Photo by Matt Mead Photography

Photo by Matt Mead Photography

Marcie Rendon

Marcie Rendon, citizen of the White Earth Nation—mother, grandmother, recipient of the 50 over 50 Award 2018 from AARP MN. I should have gotten older sooner. My novel, Murder on the Red River, won the 2018 Pinckley Prizes for Crime Fiction, and was a 2018 Western Writers of America’s Spur Award Finalist for Contemporary Novel. The second novel in the series will appear in 2019. What took me so long to get to this point of creative production? Family and community arts activism have pulled my attention over the years. It is all good and an honor to be alive.


September 2018

Crickets, frogs

            Slow slow motion of brown, red bodies

Birds float, fabric on wall

            Brown, black braids move, pulse

dream dreams

            Ocean birds mating

Gentle washing tides

                        Sacred water erases footprints

Clean pure water

  Sand moved from     there      to      here

Tiny movement, heart beating

 

Thunder beings talk

Living in the realm of never

Land erupts with loving

            Breaking ice moves life

 

Darkness, light

Ice rages, wind expounds

All things change, live, die, live

 

There is silence inside of silence inside of silence

you carry me

call nothingness into somethingness

 

floundering

flounder

found

your heart

   creating you into existence

WEAVE

            I attended the September open rehearsal of Weave. It was an honor to attend and an act of trust on the part of the artists to open themselves to audience while in the process of creating, forming, shaping, becoming the piece, not yet ready for full production.
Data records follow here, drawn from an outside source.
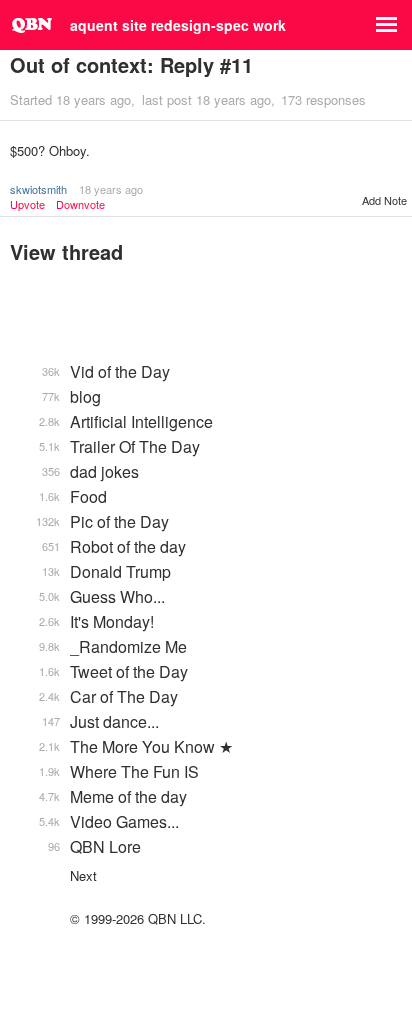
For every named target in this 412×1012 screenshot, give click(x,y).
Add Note (384, 200)
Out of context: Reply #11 (131, 64)
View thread (66, 251)
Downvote (80, 204)
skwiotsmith (38, 189)
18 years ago (111, 189)
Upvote (27, 204)
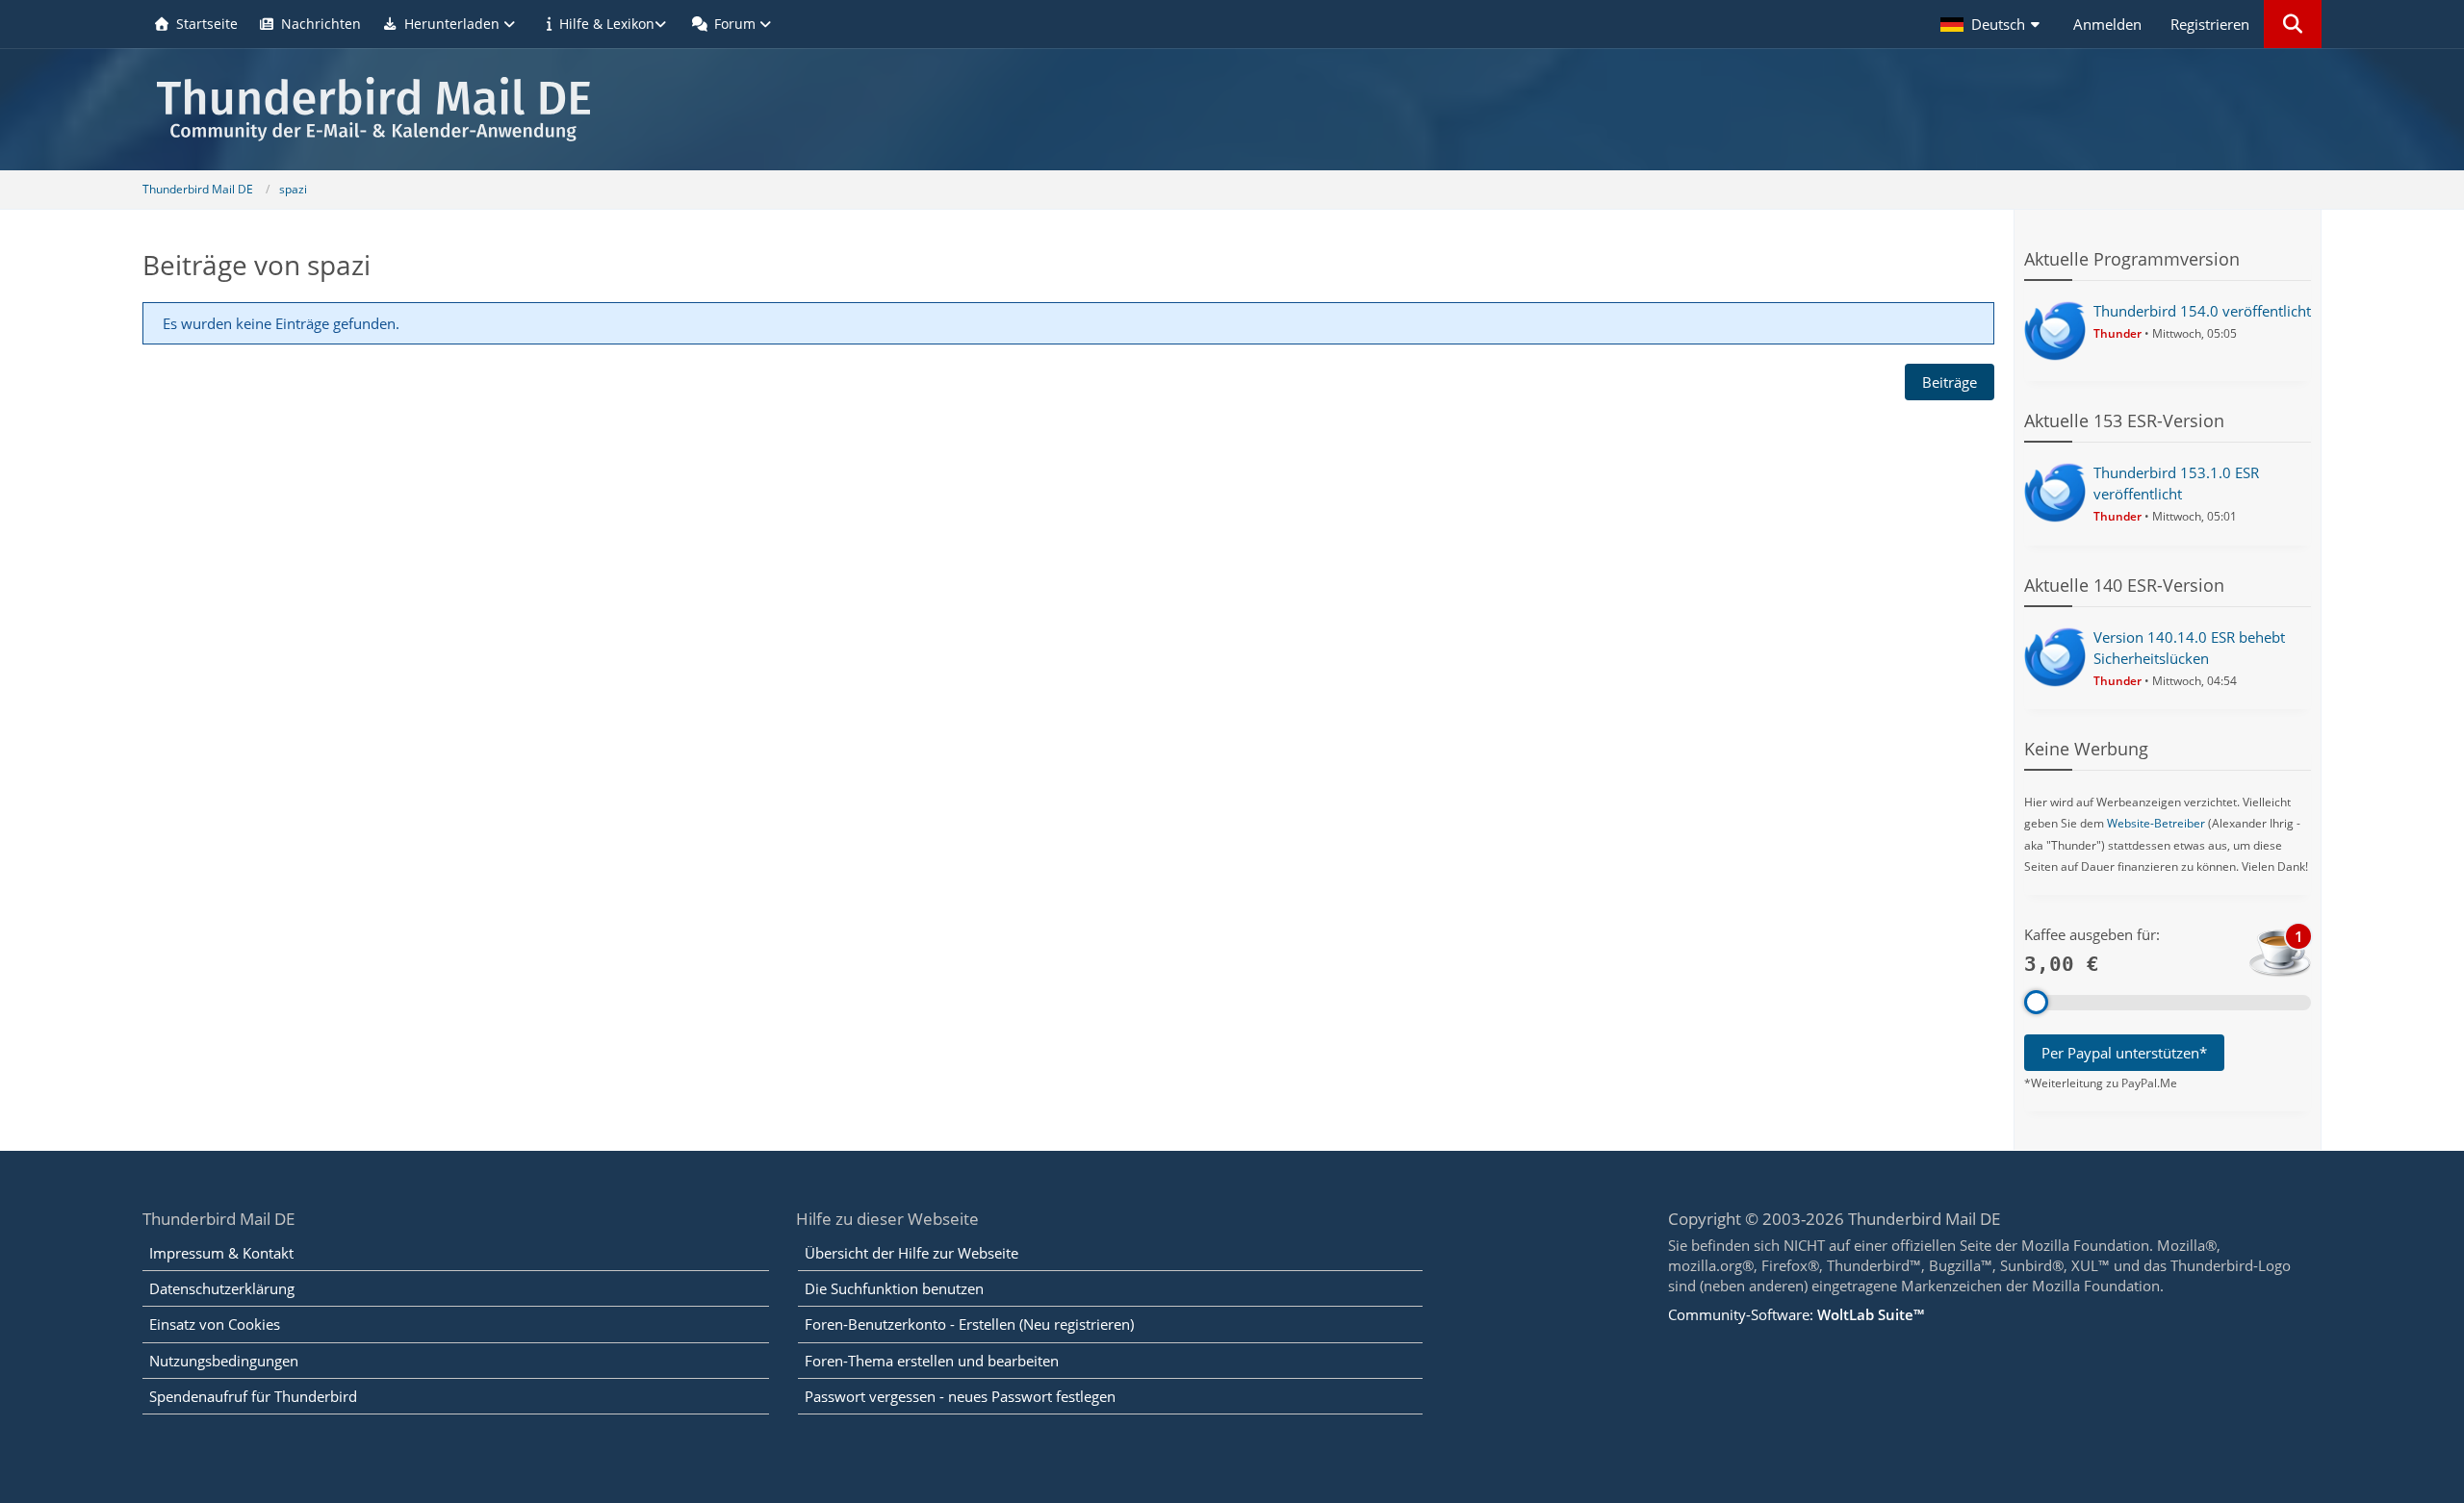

            Brown, red, black bodies moved with fluidity, filling the space reminiscent of the sand and liquid shifting in sandscape sculptures. There was music and the sound of feet on hardwood floor with a backdrop of visual images that filled the walls. Sitting in the studio I felt immersed in the production as the dimensionality of the whole enveloped all the senses.

            Rosy Simas understands water. She understands the human is water. That water is human. That understanding becomes movement in Weave.